Donny mengelap mulutnya, lalu menerima buku dariku. Mata sipitnya seketika membulat melihat rencanaku.
"Lu gila ya?!" responnya geram.
"Loh, emangnya kenapa? U can be her hero," jawabku santai lalu menyeruput minumanku yang tersisa setengah.
"Gila! Rencana macam apa ini?!" protes Donny lalu mengembalikan buku notesku.
"Hey, gua nggak gila. Denger ya, denger baik-baik. Rencananya nggak seburuk pikiran lu, kok. Gua bakal ngerencanain waktu di mana Maureen pergi nanti. Setau gua, senin nanti, Maureen bakal pergi ke tempat deket kampus yang tinggal nyebrang, lu tabrak dia pas di tempat nyebrang nanti. Karena lu yang nabrak, lu yang tau dong tingkat keparahan dari kecelakaannya nanti. Setelah itu, lu kabur, then datang sebagai cowok yang nyelamatin Maureen. Gimana? Maureen pasti bakal berutang budi sama lu, dan dia bakal mau dong sama lu. Alex bakal hilang harapan dengan Maureen. Dan dia beralih sepenuh hatinya buat gue. Toh, emang Maureen dan Alex nggak ada harapan buat bersama lagi," jelasku sambil memotong-motong red velvet cake yang kupesan sebagai dessert. Mata Donny masih membulat. Aku heran, apa dia tidak takut matanya kelilipan sesuatu? Tapi sudahlah, aku tidak peduli soalnya.

"Jadi bagaimana? Deal?" tanyaku santai dan memasukkan sepotong kue red velvet ke dalam mulutku.
"Deal dari mana? Yang benar sajaa!! Itu gila! Dan gua nggak mau. Alex bisa ngebunuh gua! Gua bisa dipenjara asal lo tau!" teriak Donny anarkis lagi. Dalam hati, aku hanya menertawakan sikap Donny. Bodoh sekali dia, berteriak-teriak begini membuatnya ketahuan sebelum beraksi. Cowok bodoh.

"Hey, gua nggak bodoh. Gua punya banyak koneksi di mana lu nggak bakal masuk penjara, lu nggak bakal ketahuan Alex, pokoknya lu tetep aman," ucapku agar ia tetap mengikuti rencanaku.
"Huft, asal Maureen bakal jadi milik gua, oke. Gua mau ikutin rencana lu. Kirimin semua detailnya ke email gua.  Dan gua gamau tau, kalau rencana ini gagal, lu yang harus tanggung jawab," ancam Donny lalu memanggil pelayan untuk meminta bill. Belum sempat pelayan datang, kutaruh dua lembaran seratus ribuan di hadapannya.

"Nggak akan gagal," ucapku lalu meninggalkannya. Yes. I got you, stupid man! batinku dalam hati sambil menyunggingkan senyum andalanku. Besok adalah eksekusinya. Semangatku seketika terbakar. Tentu saja pelaku tabrak lari akan ketahuan, bodohnya dia. Sekalipun disembunyikan sehebat apa pun. Tapi aku, dalangnya. Akan menyembunyikan diri di balik topeng rapat-rapat.

•••

Agar Alex tidak melihat kejadian besok, tentu aku mengajaknya pergi jauh dengan mobilku. Alex tidak akan tahu apa-apa.

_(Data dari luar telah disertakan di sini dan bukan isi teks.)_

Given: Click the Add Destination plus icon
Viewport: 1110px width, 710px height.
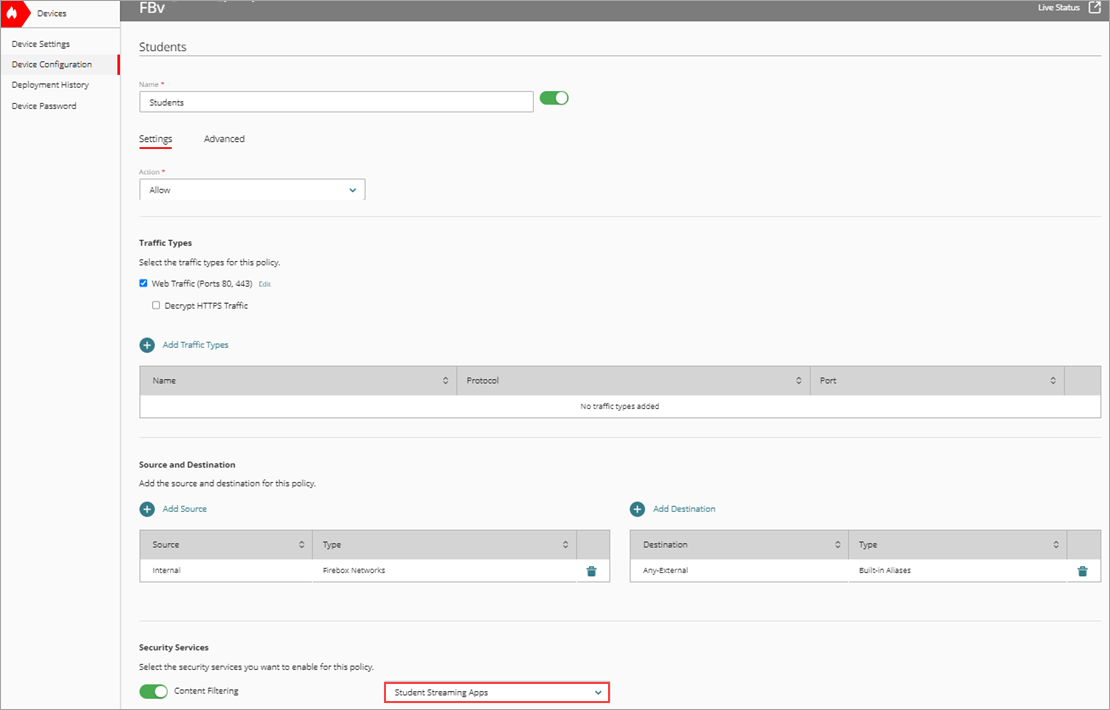Looking at the screenshot, I should point(637,508).
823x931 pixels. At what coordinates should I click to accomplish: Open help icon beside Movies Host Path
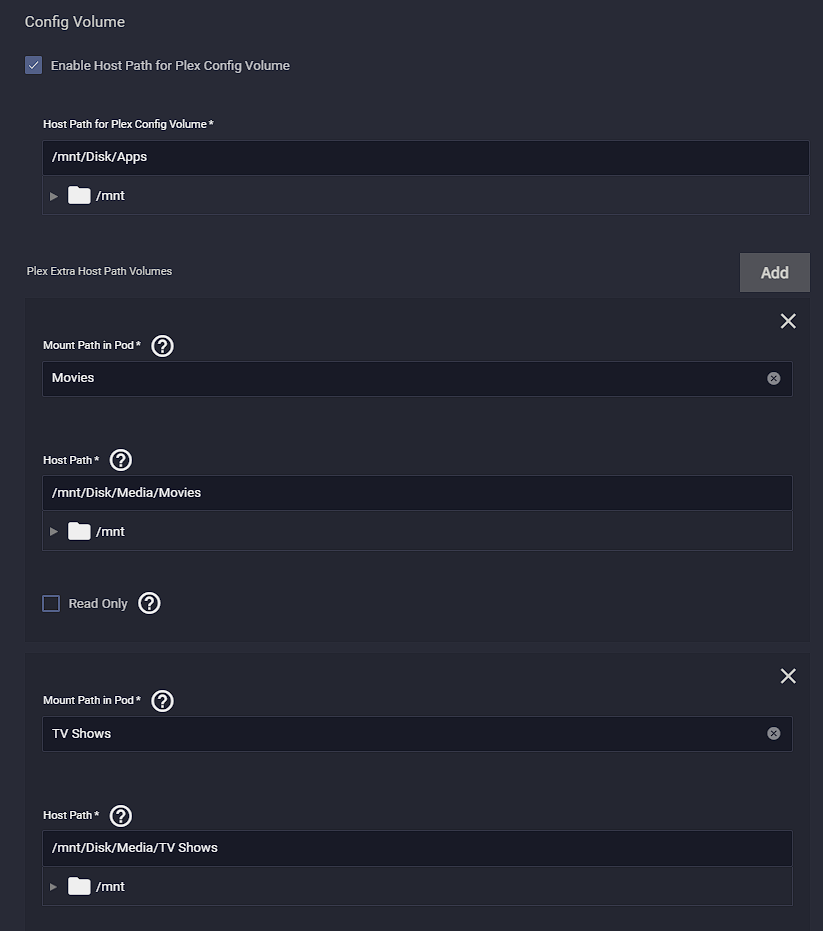point(121,460)
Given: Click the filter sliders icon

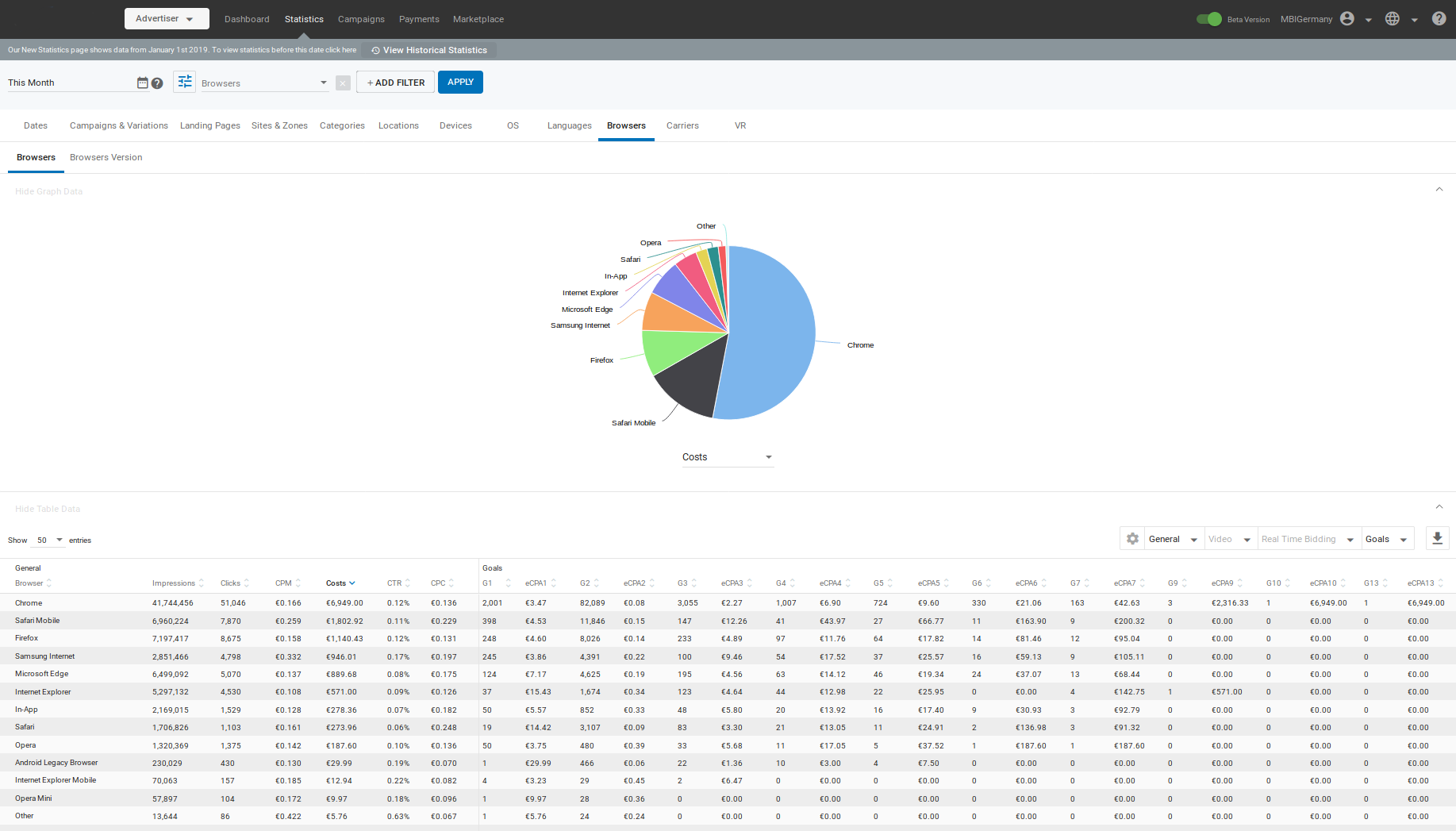Looking at the screenshot, I should [x=185, y=82].
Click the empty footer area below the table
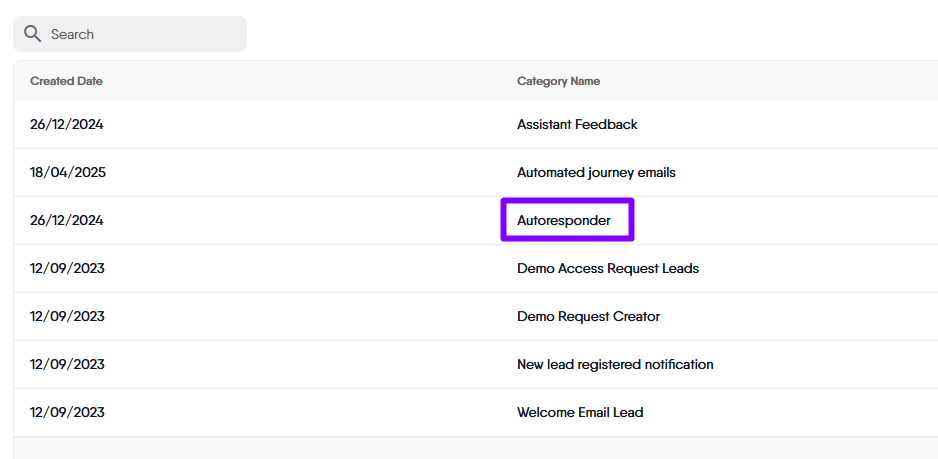The image size is (938, 459). (470, 448)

"Halo, Lex?" sapaku dengan ramah melalui telepon.
"Kenapa menelepon?" tanya Alex dengan cuek. Seperti biasanya.
"Besok bisa nemenin gua pergi ke toko buku nggak? Besok gua yang jemput lu, pake mobil," pintaku pada Alex. Dan jawaban Alex seperti ekspektasiku.
"Yaudah, oke," jawab Alex singkat lalu menutup telepon tanpa sempat aku mengucapkan sepatah kata apapun sebagai balasan.
Sipp, Alex sudah masuk ke dalam rencanaku. Donny juga sudah. Tinggal eksekusinya saja. Sesampainya aku di rumah, segera kubuka laptopku. Mengetik setiap detail yang harus Donny lakukan besok, dan mengirimkannya lewat email.

Tak sabar menanti hari esok, gumamku pada diri sendiri lalu merebahkan tubuhku ke kasur.